WORK ITEM: Output each entry verbatim.

[INFORMATION GIVEN Boundary: Start]

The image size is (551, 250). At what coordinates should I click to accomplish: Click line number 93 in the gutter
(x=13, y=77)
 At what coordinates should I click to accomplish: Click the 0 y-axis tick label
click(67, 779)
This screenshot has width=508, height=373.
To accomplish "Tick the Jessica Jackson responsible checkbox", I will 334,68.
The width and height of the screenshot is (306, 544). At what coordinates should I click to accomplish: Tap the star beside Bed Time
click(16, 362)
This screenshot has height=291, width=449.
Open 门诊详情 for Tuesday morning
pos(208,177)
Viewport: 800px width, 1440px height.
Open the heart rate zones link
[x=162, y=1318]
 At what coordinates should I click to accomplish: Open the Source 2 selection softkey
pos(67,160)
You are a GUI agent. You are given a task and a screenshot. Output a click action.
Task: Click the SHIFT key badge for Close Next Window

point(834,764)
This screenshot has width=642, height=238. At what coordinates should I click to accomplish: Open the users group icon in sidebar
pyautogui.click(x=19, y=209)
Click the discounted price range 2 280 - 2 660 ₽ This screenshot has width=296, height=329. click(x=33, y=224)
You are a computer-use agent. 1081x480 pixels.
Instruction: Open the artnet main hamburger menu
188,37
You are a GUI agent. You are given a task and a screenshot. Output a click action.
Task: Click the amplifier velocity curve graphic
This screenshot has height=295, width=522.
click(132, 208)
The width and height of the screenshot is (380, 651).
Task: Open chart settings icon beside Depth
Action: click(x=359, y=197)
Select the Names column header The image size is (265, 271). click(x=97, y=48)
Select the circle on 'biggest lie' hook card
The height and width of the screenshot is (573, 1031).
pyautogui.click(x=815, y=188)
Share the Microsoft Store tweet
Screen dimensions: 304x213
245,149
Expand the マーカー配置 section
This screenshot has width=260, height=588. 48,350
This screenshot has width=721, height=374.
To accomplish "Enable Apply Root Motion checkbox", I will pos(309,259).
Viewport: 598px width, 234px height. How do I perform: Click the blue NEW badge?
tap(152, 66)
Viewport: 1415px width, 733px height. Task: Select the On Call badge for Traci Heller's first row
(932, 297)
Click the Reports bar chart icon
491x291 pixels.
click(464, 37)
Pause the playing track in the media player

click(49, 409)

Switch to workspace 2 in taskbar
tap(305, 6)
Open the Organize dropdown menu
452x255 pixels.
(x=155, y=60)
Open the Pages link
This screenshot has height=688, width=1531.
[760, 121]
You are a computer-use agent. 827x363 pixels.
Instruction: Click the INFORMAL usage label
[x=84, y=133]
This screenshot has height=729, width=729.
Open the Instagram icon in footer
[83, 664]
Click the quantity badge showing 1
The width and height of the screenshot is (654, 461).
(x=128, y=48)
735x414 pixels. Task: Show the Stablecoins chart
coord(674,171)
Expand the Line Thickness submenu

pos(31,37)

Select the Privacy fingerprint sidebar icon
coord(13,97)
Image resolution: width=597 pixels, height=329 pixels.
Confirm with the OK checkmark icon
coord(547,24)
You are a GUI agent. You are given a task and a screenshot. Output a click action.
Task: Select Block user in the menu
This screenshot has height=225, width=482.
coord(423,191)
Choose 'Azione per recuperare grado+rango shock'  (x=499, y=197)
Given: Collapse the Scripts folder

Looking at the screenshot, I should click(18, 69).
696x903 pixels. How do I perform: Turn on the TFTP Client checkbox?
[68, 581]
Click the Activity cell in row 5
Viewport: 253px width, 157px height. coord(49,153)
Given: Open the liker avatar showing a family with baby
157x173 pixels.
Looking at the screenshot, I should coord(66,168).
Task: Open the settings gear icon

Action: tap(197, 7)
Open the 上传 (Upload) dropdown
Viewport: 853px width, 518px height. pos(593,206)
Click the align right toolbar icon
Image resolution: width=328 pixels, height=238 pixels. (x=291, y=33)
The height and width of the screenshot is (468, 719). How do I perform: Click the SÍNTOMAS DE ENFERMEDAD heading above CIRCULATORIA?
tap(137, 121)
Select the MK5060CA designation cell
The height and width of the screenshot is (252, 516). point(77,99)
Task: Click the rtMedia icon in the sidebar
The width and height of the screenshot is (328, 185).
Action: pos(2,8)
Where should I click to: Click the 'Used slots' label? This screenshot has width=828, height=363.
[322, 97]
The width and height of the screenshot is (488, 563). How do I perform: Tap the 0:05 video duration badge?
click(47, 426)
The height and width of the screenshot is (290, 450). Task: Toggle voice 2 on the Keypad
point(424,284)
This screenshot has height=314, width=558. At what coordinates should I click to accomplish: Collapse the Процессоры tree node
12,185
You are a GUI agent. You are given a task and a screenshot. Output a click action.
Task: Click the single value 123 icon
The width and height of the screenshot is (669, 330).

[INFORMATION GIVEN Boundary: End]

SOLUTION TO THIS EXERCISE:
The image size is (551, 250). At what coordinates should I click to accomplish: Click line number 93 in the gutter
(x=13, y=77)
 At what coordinates should I click to accomplish: Click the 0 y-axis tick label
click(67, 779)
This screenshot has width=508, height=373.
To accomplish "Tick the Jessica Jackson responsible checkbox", I will 334,68.
The width and height of the screenshot is (306, 544). At what coordinates should I click to accomplish: Tap the star beside Bed Time
click(16, 362)
This screenshot has height=291, width=449.
Open 门诊详情 for Tuesday morning
pos(208,177)
Viewport: 800px width, 1440px height.
Open the heart rate zones link
[x=162, y=1318]
 At what coordinates should I click to accomplish: Open the Source 2 selection softkey
pos(67,160)
You are a GUI agent. You are given a task and a screenshot. Output a click action.
Task: Click the SHIFT key badge for Close Next Window

point(834,764)
This screenshot has width=642, height=238. At what coordinates should I click to accomplish: Open the users group icon in sidebar
pyautogui.click(x=19, y=209)
Click the discounted price range 2 280 - 2 660 ₽ This screenshot has width=296, height=329. click(x=33, y=224)
You are a computer-use agent. 1081x480 pixels.
Instruction: Open the artnet main hamburger menu
188,37
You are a GUI agent. You are given a task and a screenshot. Output a click action.
Task: Click the amplifier velocity curve graphic
This screenshot has height=295, width=522.
click(132, 208)
The width and height of the screenshot is (380, 651).
Task: Open chart settings icon beside Depth
Action: click(x=359, y=197)
Select the Names column header The image size is (265, 271). click(x=97, y=48)
Select the circle on 'biggest lie' hook card
The height and width of the screenshot is (573, 1031).
pyautogui.click(x=815, y=188)
Share the Microsoft Store tweet
Screen dimensions: 304x213
245,149
Expand the マーカー配置 section
This screenshot has width=260, height=588. 48,350
This screenshot has width=721, height=374.
To accomplish "Enable Apply Root Motion checkbox", I will pos(309,259).
Viewport: 598px width, 234px height. How do I perform: Click the blue NEW badge?
tap(152, 66)
Viewport: 1415px width, 733px height. Task: Select the On Call badge for Traci Heller's first row
(932, 297)
Click the Reports bar chart icon
491x291 pixels.
click(464, 37)
Pause the playing track in the media player

click(49, 409)

Switch to workspace 2 in taskbar
tap(305, 6)
Open the Organize dropdown menu
452x255 pixels.
(x=155, y=60)
Open the Pages link
This screenshot has height=688, width=1531.
[760, 121]
You are a computer-use agent. 827x363 pixels.
Instruction: Click the INFORMAL usage label
[x=84, y=133]
This screenshot has height=729, width=729.
Open the Instagram icon in footer
[83, 664]
Click the quantity badge showing 1
The width and height of the screenshot is (654, 461).
(x=128, y=48)
735x414 pixels. Task: Show the Stablecoins chart
coord(674,171)
Expand the Line Thickness submenu

pos(31,37)

Select the Privacy fingerprint sidebar icon
coord(13,97)
Image resolution: width=597 pixels, height=329 pixels.
Confirm with the OK checkmark icon
coord(547,24)
You are a GUI agent. You are given a task and a screenshot. Output a click action.
Task: Select Block user in the menu
This screenshot has height=225, width=482.
coord(423,191)
Choose 'Azione per recuperare grado+rango shock'  (x=499, y=197)
Given: Collapse the Scripts folder

Looking at the screenshot, I should click(18, 69).
696x903 pixels. How do I perform: Turn on the TFTP Client checkbox?
[68, 581]
Click the Activity cell in row 5
Viewport: 253px width, 157px height. coord(49,153)
Given: Open the liker avatar showing a family with baby
157x173 pixels.
Looking at the screenshot, I should coord(66,168).
Task: Open the settings gear icon

Action: tap(197, 7)
Open the 上传 (Upload) dropdown
Viewport: 853px width, 518px height. pos(593,206)
Click the align right toolbar icon
Image resolution: width=328 pixels, height=238 pixels. (x=291, y=33)
The height and width of the screenshot is (468, 719). How do I perform: Click the SÍNTOMAS DE ENFERMEDAD heading above CIRCULATORIA?
tap(137, 121)
Select the MK5060CA designation cell
The height and width of the screenshot is (252, 516). point(77,99)
Task: Click the rtMedia icon in the sidebar
The width and height of the screenshot is (328, 185).
Action: pos(2,8)
Where should I click to: Click the 'Used slots' label? This screenshot has width=828, height=363.
[322, 97]
The width and height of the screenshot is (488, 563). How do I perform: Tap the 0:05 video duration badge?
click(47, 426)
The height and width of the screenshot is (290, 450). Task: Toggle voice 2 on the Keypad
point(424,284)
This screenshot has height=314, width=558. At what coordinates should I click to accomplish: Collapse the Процессоры tree node
12,185
You are a GUI agent. You are given a task and a screenshot. Output a click action.
Task: Click the single value 123 icon
The width and height of the screenshot is (669, 330).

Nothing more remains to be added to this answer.